● **Data**
==============================

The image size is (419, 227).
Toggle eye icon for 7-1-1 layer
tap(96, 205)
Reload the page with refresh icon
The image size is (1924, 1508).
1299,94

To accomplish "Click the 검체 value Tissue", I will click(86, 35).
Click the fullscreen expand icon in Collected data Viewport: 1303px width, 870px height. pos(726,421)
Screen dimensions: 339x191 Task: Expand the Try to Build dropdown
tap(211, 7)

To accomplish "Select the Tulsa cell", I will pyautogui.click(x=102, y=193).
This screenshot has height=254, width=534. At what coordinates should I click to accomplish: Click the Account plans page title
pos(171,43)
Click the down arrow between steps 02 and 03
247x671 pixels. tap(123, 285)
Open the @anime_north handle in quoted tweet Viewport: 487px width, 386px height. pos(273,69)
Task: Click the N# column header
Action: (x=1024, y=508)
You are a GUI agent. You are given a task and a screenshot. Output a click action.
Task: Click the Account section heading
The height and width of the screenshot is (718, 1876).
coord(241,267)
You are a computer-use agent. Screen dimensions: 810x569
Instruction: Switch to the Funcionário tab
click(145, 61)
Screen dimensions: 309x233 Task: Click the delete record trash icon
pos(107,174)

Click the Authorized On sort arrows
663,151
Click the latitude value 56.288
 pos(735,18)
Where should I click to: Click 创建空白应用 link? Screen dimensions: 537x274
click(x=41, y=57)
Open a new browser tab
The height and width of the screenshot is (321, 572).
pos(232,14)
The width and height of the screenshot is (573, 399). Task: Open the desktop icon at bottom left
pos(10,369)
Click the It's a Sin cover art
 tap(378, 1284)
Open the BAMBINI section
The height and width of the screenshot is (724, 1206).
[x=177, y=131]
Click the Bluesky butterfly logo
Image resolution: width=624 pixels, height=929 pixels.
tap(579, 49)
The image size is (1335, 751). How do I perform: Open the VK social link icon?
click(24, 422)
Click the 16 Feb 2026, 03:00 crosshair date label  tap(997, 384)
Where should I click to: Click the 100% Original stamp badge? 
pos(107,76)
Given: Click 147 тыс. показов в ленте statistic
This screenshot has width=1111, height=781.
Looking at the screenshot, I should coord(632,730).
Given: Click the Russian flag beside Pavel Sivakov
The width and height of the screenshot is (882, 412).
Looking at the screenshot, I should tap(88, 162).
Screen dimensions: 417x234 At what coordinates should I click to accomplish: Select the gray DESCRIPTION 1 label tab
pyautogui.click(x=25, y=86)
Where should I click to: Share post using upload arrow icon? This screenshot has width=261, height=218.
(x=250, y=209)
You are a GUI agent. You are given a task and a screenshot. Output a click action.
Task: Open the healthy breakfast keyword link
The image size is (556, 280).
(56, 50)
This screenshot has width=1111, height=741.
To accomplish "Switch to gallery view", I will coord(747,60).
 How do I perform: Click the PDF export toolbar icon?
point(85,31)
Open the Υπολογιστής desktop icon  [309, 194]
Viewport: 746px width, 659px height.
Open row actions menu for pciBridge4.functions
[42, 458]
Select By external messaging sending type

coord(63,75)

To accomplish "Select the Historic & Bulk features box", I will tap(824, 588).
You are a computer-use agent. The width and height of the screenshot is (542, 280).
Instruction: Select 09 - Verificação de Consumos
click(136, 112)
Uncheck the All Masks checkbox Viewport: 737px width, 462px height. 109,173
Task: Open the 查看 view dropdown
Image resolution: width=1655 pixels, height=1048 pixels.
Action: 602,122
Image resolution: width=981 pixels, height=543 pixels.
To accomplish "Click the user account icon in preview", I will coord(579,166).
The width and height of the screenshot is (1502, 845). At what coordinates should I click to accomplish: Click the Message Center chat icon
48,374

==============================

● **Instructions to follow**
Convert the listing above into a Markdown table with the columns "Row" and "Listing line". Place each nonblank line of the listing in its own row.

● **Response**
| Row | Listing line |
|---|---|
| 1 | The image size is (419, 227). |
| 2 | Toggle eye icon for 7-1-1 layer |
| 3 | tap(96, 205) |
| 4 | Reload the page with refresh icon |
| 5 | The image size is (1924, 1508). |
| 6 | 1299,94 |
| 7 | To accomplish "Click the 검체 value Tissue", I will click(86, 35). |
| 8 | Click the fullscreen expand icon in Collected data Viewport: 1303px width, 870px height. pos(726,421) |
| 9 | Screen dimensions: 339x191 Task: Expand the Try to Build dropdown |
| 10 | tap(211, 7) |
| 11 | To accomplish "Select the Tulsa cell", I will pyautogui.click(x=102, y=193). |
| 12 | This screenshot has height=254, width=534. At what coordinates should I click to accomplish: Click the Account plans page title |
| 13 | pos(171,43) |
| 14 | Click the down arrow between steps 02 and 03 |
| 15 | 247x671 pixels. tap(123, 285) |
| 16 | Open the @anime_north handle in quoted tweet Viewport: 487px width, 386px height. pos(273,69) |
| 17 | Task: Click the N# column header |
| 18 | Action: (x=1024, y=508) |
| 19 | You are a GUI agent. You are given a task and a screenshot. Output a click action. |
| 20 | Task: Click the Account section heading |
| 21 | The height and width of the screenshot is (718, 1876). |
| 22 | coord(241,267) |
| 23 | You are a computer-use agent. Screen dimensions: 810x569 |
| 24 | Instruction: Switch to the Funcionário tab |
| 25 | click(145, 61) |
| 26 | Screen dimensions: 309x233 Task: Click the delete record trash icon |
| 27 | pos(107,174) |
| 28 | Click the Authorized On sort arrows |
| 29 | 663,151 |
| 30 | Click the latitude value 56.288 |
| 31 |  pos(735,18) |
| 32 | Where should I click to: Click 创建空白应用 link? Screen dimensions: 537x274 |
| 33 | click(x=41, y=57) |
| 34 | Open a new browser tab |
| 35 | The height and width of the screenshot is (321, 572). |
| 36 | pos(232,14) |
| 37 | The width and height of the screenshot is (573, 399). Task: Open the desktop icon at bottom left |
| 38 | pos(10,369) |
| 39 | Click the It's a Sin cover art |
| 40 |  tap(378, 1284) |
| 41 | Open the BAMBINI section |
| 42 | The height and width of the screenshot is (724, 1206). |
| 43 | [x=177, y=131] |
| 44 | Click the Bluesky butterfly logo |
| 45 | Image resolution: width=624 pixels, height=929 pixels. |
| 46 | tap(579, 49) |
| 47 | The image size is (1335, 751). How do I perform: Open the VK social link icon? |
| 48 | click(24, 422) |
| 49 | Click the 16 Feb 2026, 03:00 crosshair date label  tap(997, 384) |
| 50 | Where should I click to: Click the 100% Original stamp badge?  |
| 51 | pos(107,76) |
| 52 | Given: Click 147 тыс. показов в ленте statistic |
| 53 | This screenshot has width=1111, height=781. |
| 54 | Looking at the screenshot, I should coord(632,730). |
| 55 | Given: Click the Russian flag beside Pavel Sivakov |
| 56 | The width and height of the screenshot is (882, 412). |
| 57 | Looking at the screenshot, I should tap(88, 162). |
| 58 | Screen dimensions: 417x234 At what coordinates should I click to accomplish: Select the gray DESCRIPTION 1 label tab |
| 59 | pyautogui.click(x=25, y=86) |
| 60 | Where should I click to: Share post using upload arrow icon? This screenshot has width=261, height=218. |
| 61 | (x=250, y=209) |
| 62 | You are a GUI agent. You are given a task and a screenshot. Output a click action. |
| 63 | Task: Open the healthy breakfast keyword link |
| 64 | The image size is (556, 280). |
| 65 | (56, 50) |
| 66 | This screenshot has width=1111, height=741. |
| 67 | To accomplish "Switch to gallery view", I will coord(747,60). |
| 68 |  How do I perform: Click the PDF export toolbar icon? |
| 69 | point(85,31) |
| 70 | Open the Υπολογιστής desktop icon  [309, 194] |
| 71 | Viewport: 746px width, 659px height. |
| 72 | Open row actions menu for pciBridge4.functions |
| 73 | [42, 458] |
| 74 | Select By external messaging sending type |
| 75 | coord(63,75) |
| 76 | To accomplish "Select the Historic & Bulk features box", I will tap(824, 588). |
| 77 | You are a computer-use agent. The width and height of the screenshot is (542, 280). |
| 78 | Instruction: Select 09 - Verificação de Consumos |
| 79 | click(136, 112) |
| 80 | Uncheck the All Masks checkbox Viewport: 737px width, 462px height. 109,173 |
| 81 | Task: Open the 查看 view dropdown |
| 82 | Image resolution: width=1655 pixels, height=1048 pixels. |
| 83 | Action: 602,122 |
| 84 | Image resolution: width=981 pixels, height=543 pixels. |
| 85 | To accomplish "Click the user account icon in preview", I will coord(579,166). |
| 86 | The width and height of the screenshot is (1502, 845). At what coordinates should I click to accomplish: Click the Message Center chat icon |
| 87 | 48,374 |